Britney’s voice has followed me through many phases of life, setting off a chain reaction that’s connected me to many of the people who’ve helped me heal and become my true self. She was there during childhood as one of the first artists I looked up to. She was there when I was a timid high schooler, afraid to speak up. She was there throughout my college career, always lending a song for every mood. She was there when I moved alone to Nashville and was finding my way. And now she is here for me as I really use my voice for the first time. It took me 30 years and 100+ hours to write this and it’s clear now that I was waiting for Britney to free herself before I could do the same.


Though I’ve never met Britney Spears, what I’ve observed in her is a human being with a pure soul. I see it in her smile. I hear it in the gentle way she speaks and her infectious laugh. I see it when she’s onstage moving like lightning and then flashes her big, bright smile at the end of a flawless performance. I see it in her Instagram videos as she dances and twirls freely.

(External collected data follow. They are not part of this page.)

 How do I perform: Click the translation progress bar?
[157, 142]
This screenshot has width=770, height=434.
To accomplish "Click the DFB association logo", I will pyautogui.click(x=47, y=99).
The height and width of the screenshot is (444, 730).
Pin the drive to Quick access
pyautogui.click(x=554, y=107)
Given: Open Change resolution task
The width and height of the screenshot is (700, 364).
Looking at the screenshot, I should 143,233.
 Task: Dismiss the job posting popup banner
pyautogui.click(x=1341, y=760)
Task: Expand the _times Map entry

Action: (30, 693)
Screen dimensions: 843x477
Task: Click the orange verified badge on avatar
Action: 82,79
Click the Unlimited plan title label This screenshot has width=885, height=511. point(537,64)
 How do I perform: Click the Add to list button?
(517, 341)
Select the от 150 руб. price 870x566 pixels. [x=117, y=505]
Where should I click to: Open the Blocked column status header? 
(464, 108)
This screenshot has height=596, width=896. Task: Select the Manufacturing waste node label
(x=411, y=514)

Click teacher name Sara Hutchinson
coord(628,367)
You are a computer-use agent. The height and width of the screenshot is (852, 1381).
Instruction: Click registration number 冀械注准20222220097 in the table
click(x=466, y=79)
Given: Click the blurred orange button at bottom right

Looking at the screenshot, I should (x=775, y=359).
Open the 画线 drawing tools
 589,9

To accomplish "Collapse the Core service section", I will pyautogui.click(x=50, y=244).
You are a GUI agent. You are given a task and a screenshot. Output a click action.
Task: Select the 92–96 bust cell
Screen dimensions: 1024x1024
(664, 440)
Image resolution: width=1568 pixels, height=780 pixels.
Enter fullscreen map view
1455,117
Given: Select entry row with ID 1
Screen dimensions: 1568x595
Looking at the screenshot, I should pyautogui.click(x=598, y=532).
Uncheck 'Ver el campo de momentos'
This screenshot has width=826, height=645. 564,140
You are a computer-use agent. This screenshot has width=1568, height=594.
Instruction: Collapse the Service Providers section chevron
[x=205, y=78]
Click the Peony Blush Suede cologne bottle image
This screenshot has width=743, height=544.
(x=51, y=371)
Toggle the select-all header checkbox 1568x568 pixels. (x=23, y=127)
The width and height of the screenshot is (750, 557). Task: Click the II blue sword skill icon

Britney’s proven that she will always have the ability to free herself using her own voice – and she’s shown me that we all have that power within us too.


I wouldn’t have been able to find my voice without the help of my family, friends who’ve become family, and dedicated mentors. The communities I’ve been a part of from my roots on Cape Cod that stretch all the way to Nashville and beyond are what have empowered me to realize this dream.


I’ve known for years that I’ve felt a strong connection to Britney Spears, but didn’t fully understand why. I now know that at the root of our bond is the unconditional love that I have not only for Britney, but the many people who’ve touched my life over these past 30 years. 


For like Britney, I finally feel free.